Leserfoto: Klick für Vollansicht (© Sebastian Veith). – Leica V-LUX 1 – 1/640s – f/8 – ISO 100 – 88.8mm (420mm)
Kommentar des Fotografen:
Ein Portrait eines Elefantenbullen in freier Wildbahn. Sollte die Mächtigkeit des Tiers zum Ausdruck bringen.
Peter Sennhauser meint zum Bild von Sebastian Veith:
Dieses Bild beeindruckt vor allem durch die Nähe zum abgebildeten Elefanten (der mit dem 420mm-äquivalent herangezoomt wurde). Der Dickhäuter scheint den Fotografen schon fast mit dem Rüssel zu berühren. Nur leider sehen wir das nicht:
Die Aufnahme kann sich nicht entscheiden, was sie denn jetzt sein will. Zum einen ist da die Haut, die Nähe, das Gesicht des Elefanten – aber davon sehen wir das Wichtigste – mindestens ein Auge, vielmehr aber den Blick des Tiers – so wenig wie seine Stosszähne oder seinen Rüssel.

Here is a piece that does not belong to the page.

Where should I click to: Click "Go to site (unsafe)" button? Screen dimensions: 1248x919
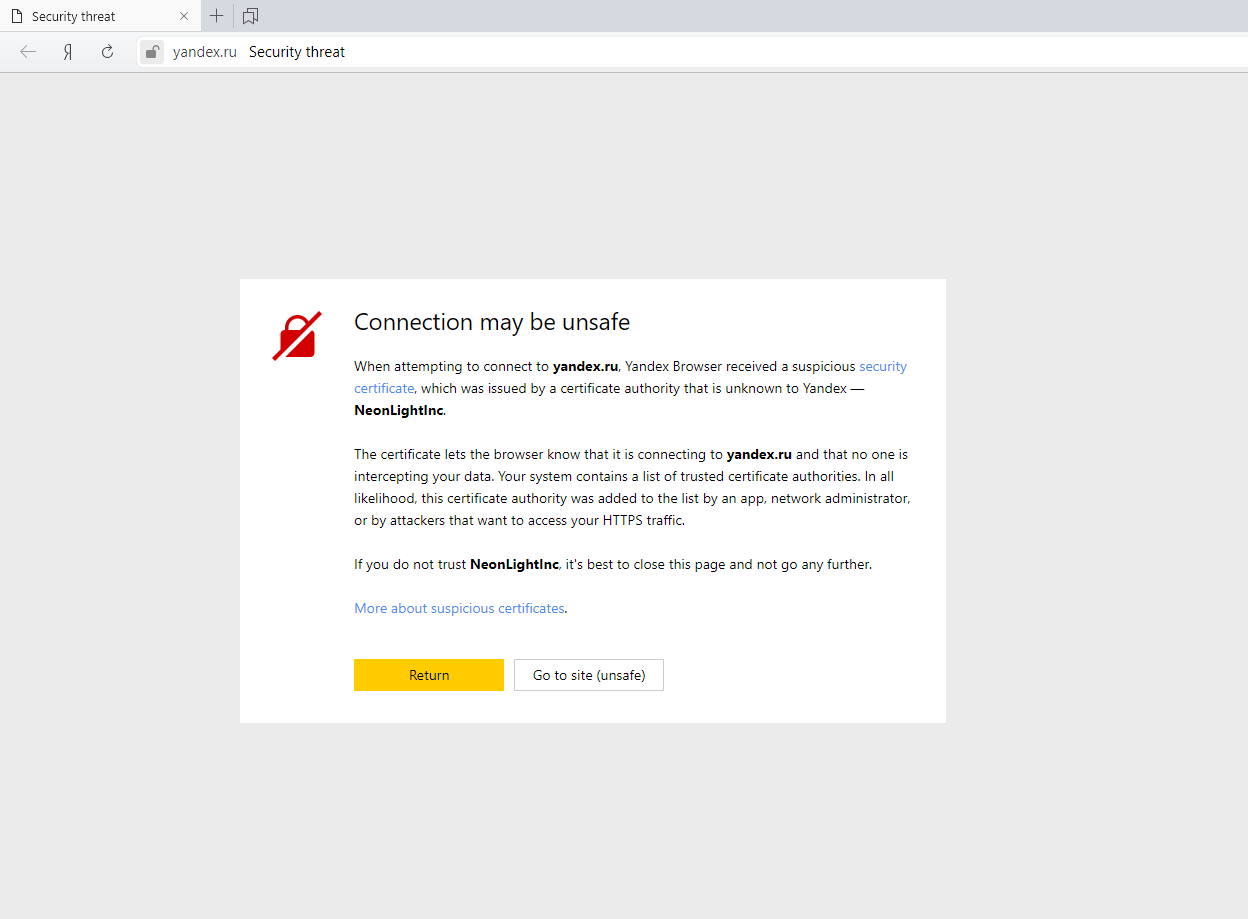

Auf der anderen Seite wird das Tier, dessen Mächtigkeit du ausdrücken wolltest, durch die Nähe und vor allem die Perspektive auf Augenhöhe des Bullen regelrecht verkleinert: In der Natur sind afrikanische Elefantenbullen in der Regel weit grösser als der Mensch, wenn Du also auf Augenhöhe wärst, hätte dieser Bulle die Körpermasse einer grossen Kuh.

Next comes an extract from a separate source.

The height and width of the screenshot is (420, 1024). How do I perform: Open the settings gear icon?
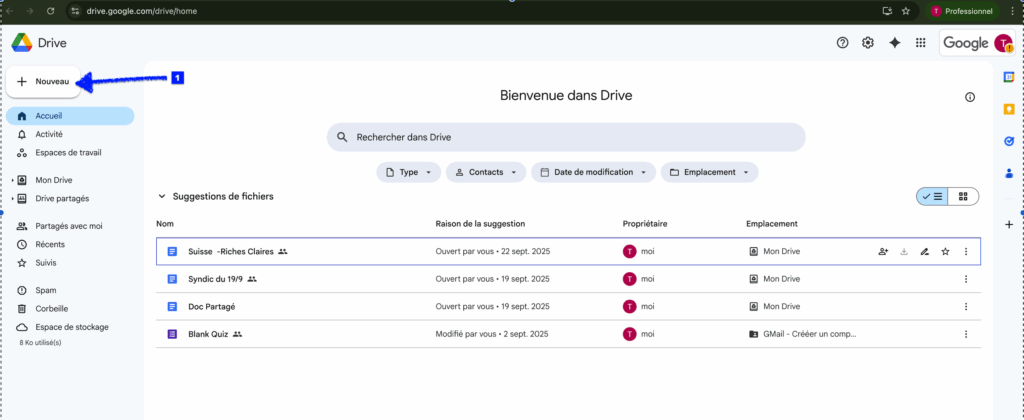pos(868,43)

Porträts sollen durch einen bildhaften Eindruck eine Botschaft über das Wesen des Modells transportieren. Das gilt für Tierporträts genauso wie für Menschen. Wenn dies also ein Porträt dieses individuellen Elefanten sein wollte, müsste es deutlich mehr von seinem Gesicht, seinem ganzen Kopf, seiner Haltung, seinem Bezug zum Eindringling oder Besucher mit der Kamera vermitteln.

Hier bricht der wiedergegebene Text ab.